Au total, si l’on excepte bien sûr l’Ile-de-France, la Franche-Comté est, d’après Régis Mermet, la région française qui accueille le plus d’immigrés venus de l’ex-Yougoslavie. D’après l’INSEE, en 2007, 3 500 Serbes vivaient en Franche-Comté, dont 600 (5ème place) dans le Territoire de Belfort. Le nombre des Serbes vivant en France serait, selon les autorités consulaires serbes, de 100 à 150 000.
Quelques noms de Français connus d’origine yougoslave : Josiane Balasko (Balascovic, de parents croates), le dessinateur Enki Bilal (père bosniaque, mère slovaque, né à Belgrade, venu en France en 1960), Mecha (Mehmet) Bazdarevic, Vahid Halilhodzic, Safet Susic, footballeurs bosniaques des années 80-90.
Pierre Kerleroux mai 2012
BIBLIO-FILMOGRAPHIE SUR L’EX-YOUGOSLAVIE
Livres
• Paul Garde, Vie et Mort de la Yougoslavie, Fayard, 1992, 444 pages.
id., Fin de siècle dans les Balkans, Odile Jacob, 2001, 264 pages.
• De l’unification à l’éclatement. L’espace yougoslave, un siècle d’histoire, Musée d’histoire contemporaine/BDIC, 1998, catalogue d’exposition de 320 pages.
• Ivo Andric : tous les livres de ce très grand écrivain (1892-1975), prix Nobel en 1961, croate né en Bosnie et qui vécut à Belgrade.

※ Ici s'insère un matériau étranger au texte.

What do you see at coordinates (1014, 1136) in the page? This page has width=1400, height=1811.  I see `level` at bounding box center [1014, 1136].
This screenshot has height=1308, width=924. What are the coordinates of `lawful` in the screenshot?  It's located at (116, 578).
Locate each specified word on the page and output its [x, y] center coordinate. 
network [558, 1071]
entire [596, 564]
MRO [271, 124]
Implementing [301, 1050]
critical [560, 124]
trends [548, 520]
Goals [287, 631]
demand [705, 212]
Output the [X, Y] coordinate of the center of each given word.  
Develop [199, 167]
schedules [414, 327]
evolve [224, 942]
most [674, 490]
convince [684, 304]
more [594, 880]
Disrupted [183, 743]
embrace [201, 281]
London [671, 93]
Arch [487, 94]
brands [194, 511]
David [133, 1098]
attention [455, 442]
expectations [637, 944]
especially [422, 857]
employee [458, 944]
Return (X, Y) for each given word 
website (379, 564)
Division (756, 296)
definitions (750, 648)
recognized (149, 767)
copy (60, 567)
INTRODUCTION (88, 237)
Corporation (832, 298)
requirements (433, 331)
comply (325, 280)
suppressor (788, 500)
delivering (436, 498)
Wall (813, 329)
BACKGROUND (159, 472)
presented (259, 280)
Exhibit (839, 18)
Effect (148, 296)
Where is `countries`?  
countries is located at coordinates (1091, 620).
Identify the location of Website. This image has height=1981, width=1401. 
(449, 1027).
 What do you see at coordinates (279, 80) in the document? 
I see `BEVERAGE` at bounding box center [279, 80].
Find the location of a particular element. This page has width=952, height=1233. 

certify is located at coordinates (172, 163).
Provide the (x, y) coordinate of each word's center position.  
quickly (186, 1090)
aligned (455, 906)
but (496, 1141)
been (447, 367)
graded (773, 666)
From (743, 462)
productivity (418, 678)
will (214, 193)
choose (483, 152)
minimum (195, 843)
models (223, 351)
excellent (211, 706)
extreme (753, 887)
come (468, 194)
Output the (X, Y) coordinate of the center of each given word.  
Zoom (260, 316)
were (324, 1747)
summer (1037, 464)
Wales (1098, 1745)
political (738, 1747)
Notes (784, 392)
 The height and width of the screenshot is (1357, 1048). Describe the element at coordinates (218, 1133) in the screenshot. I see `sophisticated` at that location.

Notamment Le Pont sur la Drina (Livre de Poche, 1999), indispensable pour mieux comprendre l’histoire des peuples de l’ex-Yougoslavie, et Chronique de Travnik.
• Milos Tsernianski, Migrations, grand roman historique serbe, écrit en 1929, sur la grande migration des Serbes vers la Voïvodine au XVIIIème siècle (Julliard/L’Age d’Homme, 1986, 855 pages).
• Michel Roux, Les Albanais en Yougoslavie, minorité nationale, territoire et développement, Maison des Sciences de l’Homme, 1992, 546 pages.
• Jean-Arnaud Dérens et Catherine Samary, Les Conflits yougoslaves de A à Z, Editions de l’Atelier, 2 000.
Un site Internet
Le Courrier des Balkans, créé par Jean-Arnaud Dérens.
Un documentaire en vidéo
Brian Lapping, Yougoslavie, suicide d’une nation européenne, BBC, 1995, distribué par Canal Plus Vidéo. 4 heures d’une enquête remarquablement précise, qui comporte documents d’archives et entretiens très fouillés avec les protagonistes.
Des films
• Jasmila Zbanic, Sarajevo mon amour, 2005. Une adolescente bosniaque orpheline, dix ans après la fin de la guerre, interroge sa mère sur la personnalité de son père, qu’elle n’a pas connu.
• Danis Tanovic, No Man-s Land, 2001. Une fable drôle et amère.
• Emir Kusturica, Underground, 1995. Une fable picaresque, où le cinéaste bosniaque (baptisé dans l’orthodoxie en 2005) dénonce les Croates et l’ONU. A noter que Kusturica prépare un film tiré du Pont sur la Drina.